While Covid-19 put a stop to the Sanctuary Runners’ participation in events such as the Cork City Marathon, the group is back this year and set to take part in the Cork Rebel Run, in conjunction with Cork Sports Partnership, at the Munster Technology University campus in Bishopstown on Sunday, October 23.
We have about 40 participants, who are either from direct provision centres in Cork or part of the recently arrived Ukrainian community, and a similar number of Sanctuary Runners from the wider community, but would love to have more people join us for what will be a wonderful morning out at Bishopstown.
In 2019, Graham set up the Fermoy International Choir in the town he now calls home and since then the choir has had 200 members from 30 countries.
From next week, the choir is looking for more towns to become part of the new One Town One Voice project, which helps people to establish community singing groups focussed on integration, bringing people of different backgrounds together through shared experience.
Graham says that his proudest achievements are his four children, Molly, Aoife, Aodhan, and Cillian.
“On the home front, I’m so proud of each of those little legends.

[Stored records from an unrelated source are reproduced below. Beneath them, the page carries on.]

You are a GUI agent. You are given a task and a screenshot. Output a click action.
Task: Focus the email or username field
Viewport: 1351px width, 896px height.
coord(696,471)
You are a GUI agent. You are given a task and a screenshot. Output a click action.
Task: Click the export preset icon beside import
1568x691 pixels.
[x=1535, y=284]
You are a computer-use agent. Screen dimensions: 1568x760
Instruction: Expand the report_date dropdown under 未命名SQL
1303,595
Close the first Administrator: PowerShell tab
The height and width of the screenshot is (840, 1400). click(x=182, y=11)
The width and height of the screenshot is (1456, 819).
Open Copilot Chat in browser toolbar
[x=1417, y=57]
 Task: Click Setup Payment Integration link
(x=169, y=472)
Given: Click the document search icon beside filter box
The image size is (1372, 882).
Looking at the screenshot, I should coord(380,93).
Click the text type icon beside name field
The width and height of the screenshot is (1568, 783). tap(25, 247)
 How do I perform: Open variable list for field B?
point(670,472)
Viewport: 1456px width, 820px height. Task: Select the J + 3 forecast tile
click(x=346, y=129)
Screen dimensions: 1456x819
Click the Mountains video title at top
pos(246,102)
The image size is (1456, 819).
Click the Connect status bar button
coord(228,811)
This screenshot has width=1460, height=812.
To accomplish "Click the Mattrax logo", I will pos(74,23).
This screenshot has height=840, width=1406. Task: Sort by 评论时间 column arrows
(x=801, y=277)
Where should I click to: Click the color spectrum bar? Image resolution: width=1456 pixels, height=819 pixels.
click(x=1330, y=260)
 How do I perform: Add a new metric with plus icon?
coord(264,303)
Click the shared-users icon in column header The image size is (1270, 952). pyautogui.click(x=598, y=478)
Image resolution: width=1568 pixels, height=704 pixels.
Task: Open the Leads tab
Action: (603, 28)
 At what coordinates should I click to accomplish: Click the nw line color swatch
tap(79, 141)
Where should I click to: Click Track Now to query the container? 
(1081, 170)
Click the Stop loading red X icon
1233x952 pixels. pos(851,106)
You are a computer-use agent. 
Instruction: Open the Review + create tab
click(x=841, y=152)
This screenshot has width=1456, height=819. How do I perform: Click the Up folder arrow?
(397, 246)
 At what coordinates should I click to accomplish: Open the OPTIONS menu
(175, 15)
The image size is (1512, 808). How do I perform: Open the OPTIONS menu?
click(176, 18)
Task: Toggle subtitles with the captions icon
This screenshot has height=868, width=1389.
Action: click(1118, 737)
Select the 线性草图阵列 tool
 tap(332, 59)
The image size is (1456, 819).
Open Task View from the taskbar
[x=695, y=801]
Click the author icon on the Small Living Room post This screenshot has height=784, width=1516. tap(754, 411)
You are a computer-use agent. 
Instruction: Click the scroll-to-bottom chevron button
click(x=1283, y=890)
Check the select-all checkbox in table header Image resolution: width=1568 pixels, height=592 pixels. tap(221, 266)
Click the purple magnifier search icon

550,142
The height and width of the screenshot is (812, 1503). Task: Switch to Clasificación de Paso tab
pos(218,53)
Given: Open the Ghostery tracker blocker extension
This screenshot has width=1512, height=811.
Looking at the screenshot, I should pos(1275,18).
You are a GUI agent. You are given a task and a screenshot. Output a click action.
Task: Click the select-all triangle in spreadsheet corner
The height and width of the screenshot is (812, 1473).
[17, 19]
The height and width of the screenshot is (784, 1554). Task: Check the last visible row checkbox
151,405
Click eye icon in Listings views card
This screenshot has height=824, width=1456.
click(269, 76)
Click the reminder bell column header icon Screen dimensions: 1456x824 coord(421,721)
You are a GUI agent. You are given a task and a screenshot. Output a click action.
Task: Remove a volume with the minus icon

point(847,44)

In terms of work, though, establishing the Sanctuary Runners and watching it grow has been incredible.
“We recently appointed a new Ireland lead manager, in Corkonian and former Irish sprinter Ailís McSweeney, so the next steps are even more exciting than those already taken,” Graham says.
“Also delighted with Translate Ireland, a company my wife, Catherine, and I set up during Covid-19, which produces vital multi-lingual video information for migrants and was named ‘Public Health Initiative of the Year’ at last year’s Irish Healthcare Awards,” he says.
Sharing with The Echo the best piece of advice he has received, he encouraged others not to assume to know what someone is going through on first impressions and never rush to judge.